A spectrophotometric method for the determination of zinc, copper, and cobalt ions in metalloproteins using Zincon

Abstract

Zincon (2-carboxy-2′-hydroxy-5′-sulfoformazylbenzene) has long been known as an excellent colorimetric reagent for the detection of zinc and copper ions in aqueous solution. To extend the chelator’s versatility to the quantification of metal ions in metalloproteins, the spectral properties of Zincon and its complexes with Zn2+, Cu2+, and Co2+ were investigated in the presence of guanidine hydrochloride and urea, two common denaturants used to labilize metal ions in proteins. These studies revealed the detection of metals to be generally more sensitive with urea. In addition, pH profiles recorded for these metals indicated the optimal pH for complex formation and stability to be 9.0. As a consequence, an optimized method that allows the facile determination of Zn2+, Cu2+, and Co2+ with detection limits in the high nanomolar range is presented. Furthermore, a simple two-step procedure for the quantification of both Zn2+ and Cu2+ within the same sample is described.
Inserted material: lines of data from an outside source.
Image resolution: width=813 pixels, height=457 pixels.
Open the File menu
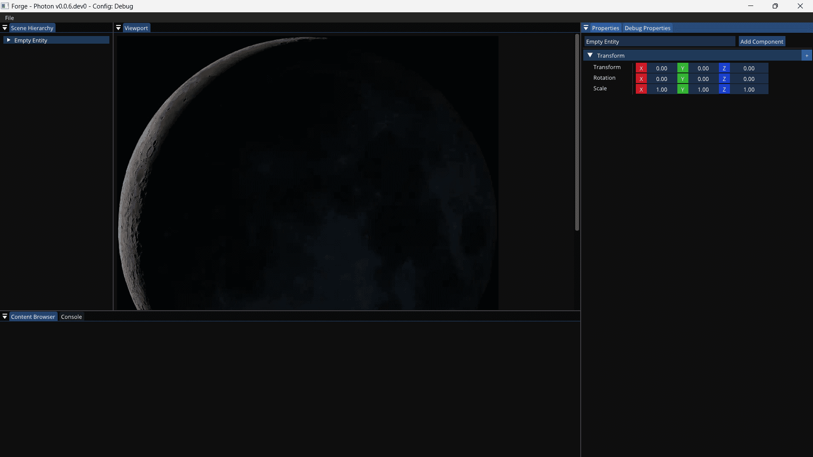[x=9, y=18]
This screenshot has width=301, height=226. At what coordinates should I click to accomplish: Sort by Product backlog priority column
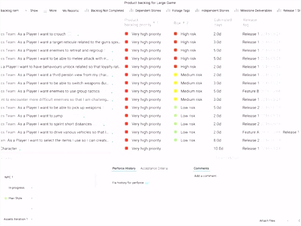tap(138, 22)
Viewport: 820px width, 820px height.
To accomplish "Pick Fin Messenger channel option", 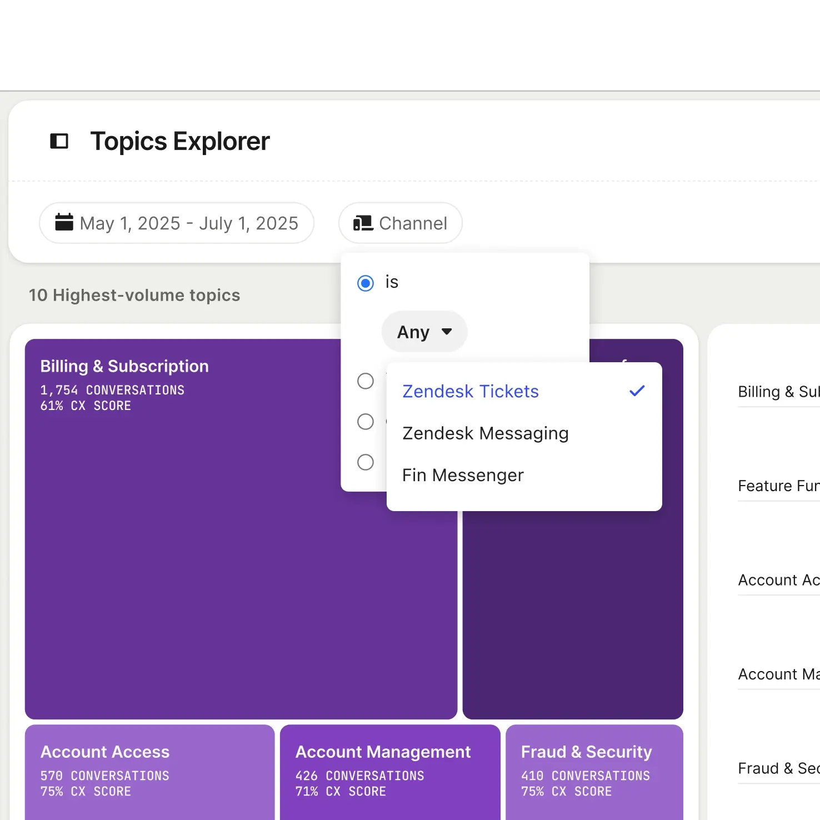I will (463, 476).
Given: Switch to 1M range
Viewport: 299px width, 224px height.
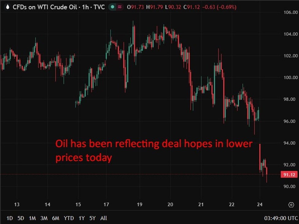Looking at the screenshot, I should tap(32, 218).
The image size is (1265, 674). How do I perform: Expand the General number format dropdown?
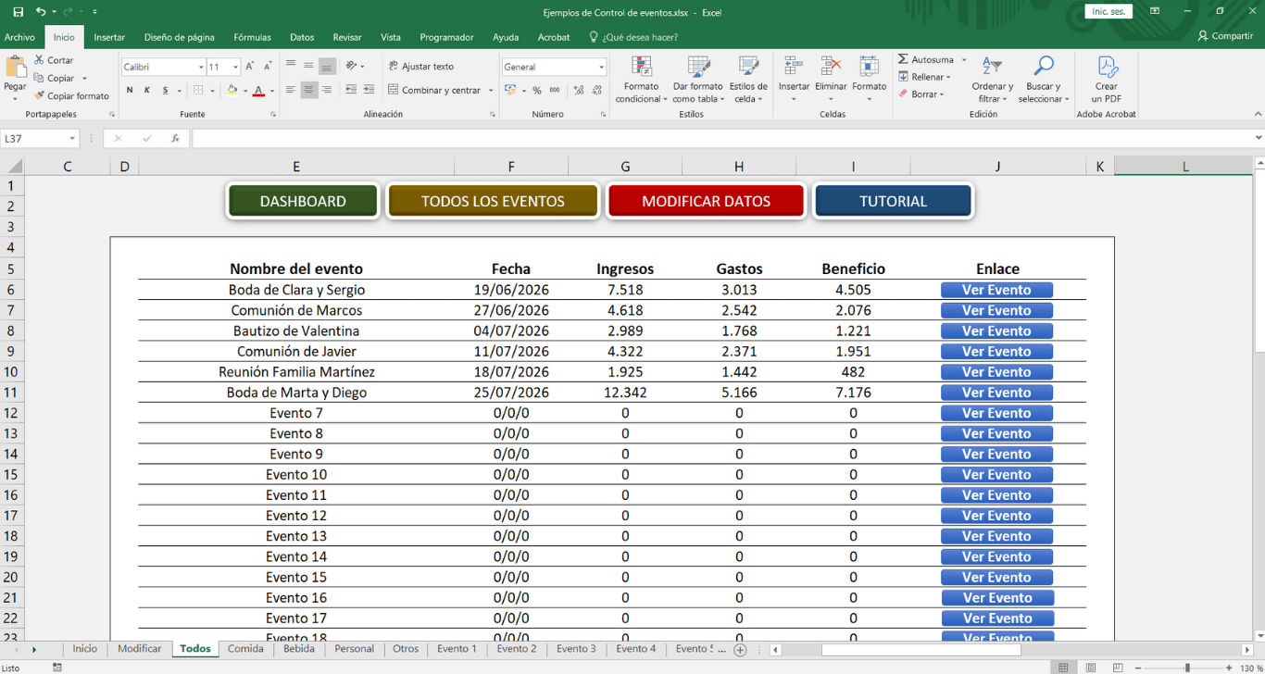point(601,68)
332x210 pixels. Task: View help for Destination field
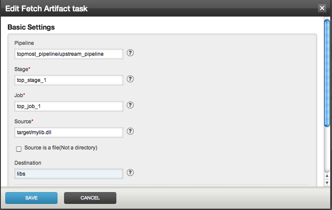click(x=130, y=173)
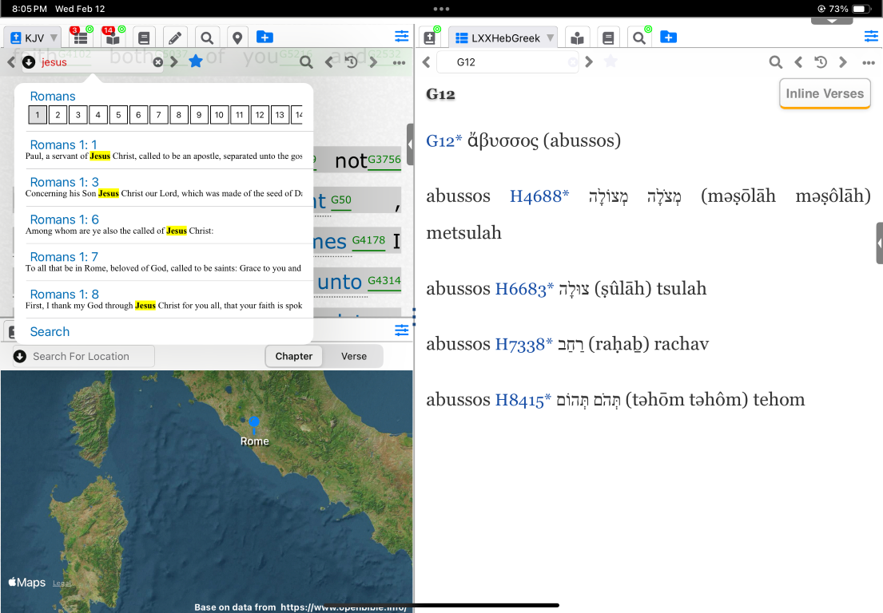883x613 pixels.
Task: Clear the 'jesus' search text
Action: (x=158, y=62)
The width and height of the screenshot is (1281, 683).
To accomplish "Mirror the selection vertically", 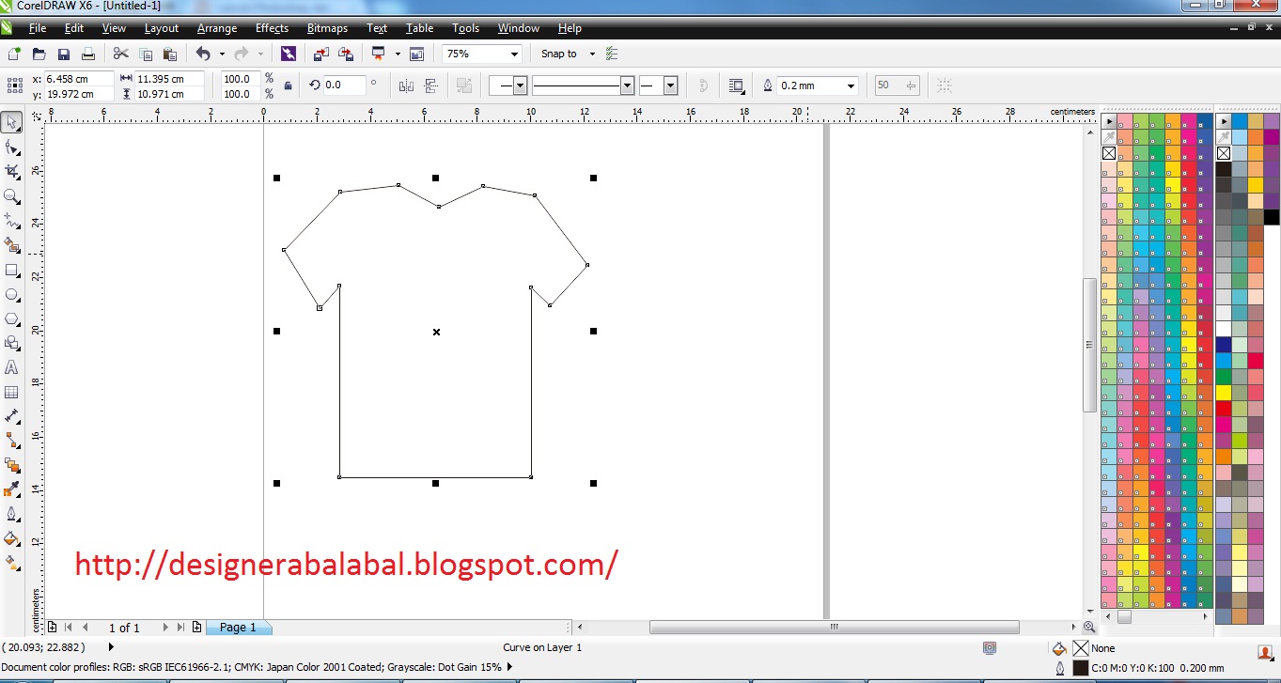I will 430,85.
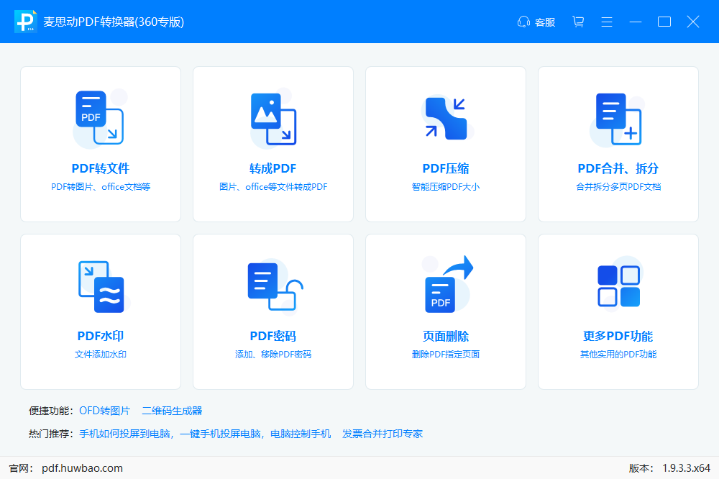Open the PDF密码 lock icon
Viewport: 719px width, 479px height.
click(273, 286)
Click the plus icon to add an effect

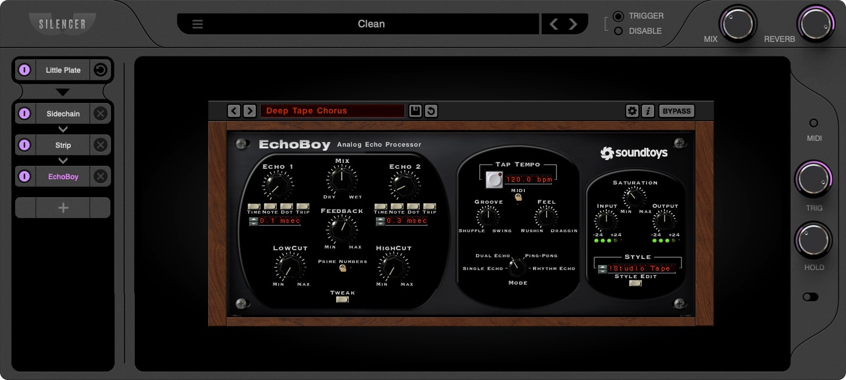coord(63,207)
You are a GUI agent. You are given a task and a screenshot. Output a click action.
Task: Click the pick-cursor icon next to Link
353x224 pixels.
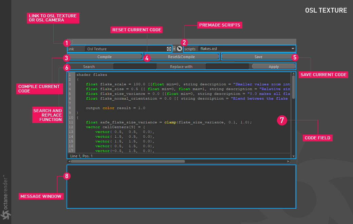pyautogui.click(x=180, y=49)
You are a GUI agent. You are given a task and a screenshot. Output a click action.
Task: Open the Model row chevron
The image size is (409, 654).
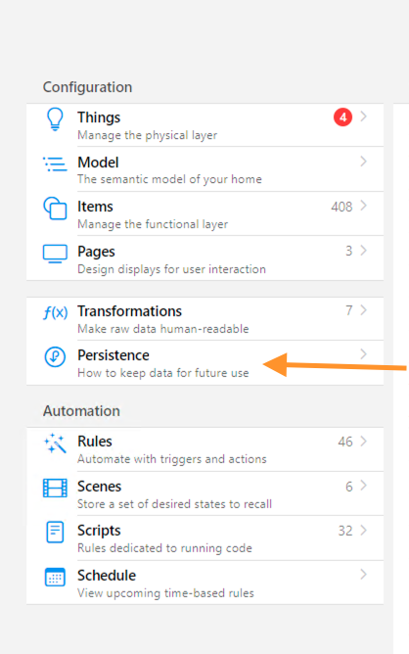coord(364,162)
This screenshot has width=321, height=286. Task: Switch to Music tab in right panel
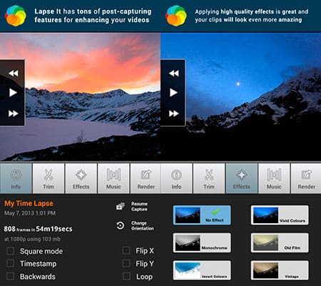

Using the prototypical Cu2+/Zn2+–protein superoxide dismutase as an example, the effectiveness of this method of dual metal quantification in metalloproteins is demonstrated. Thus, the spectrophotometric determination of metal ions with Zincon can be exploited as a rapid and inexpensive means of assessing the metal contents of zinc-, copper-, cobalt-, and zinc/copper-containing proteins.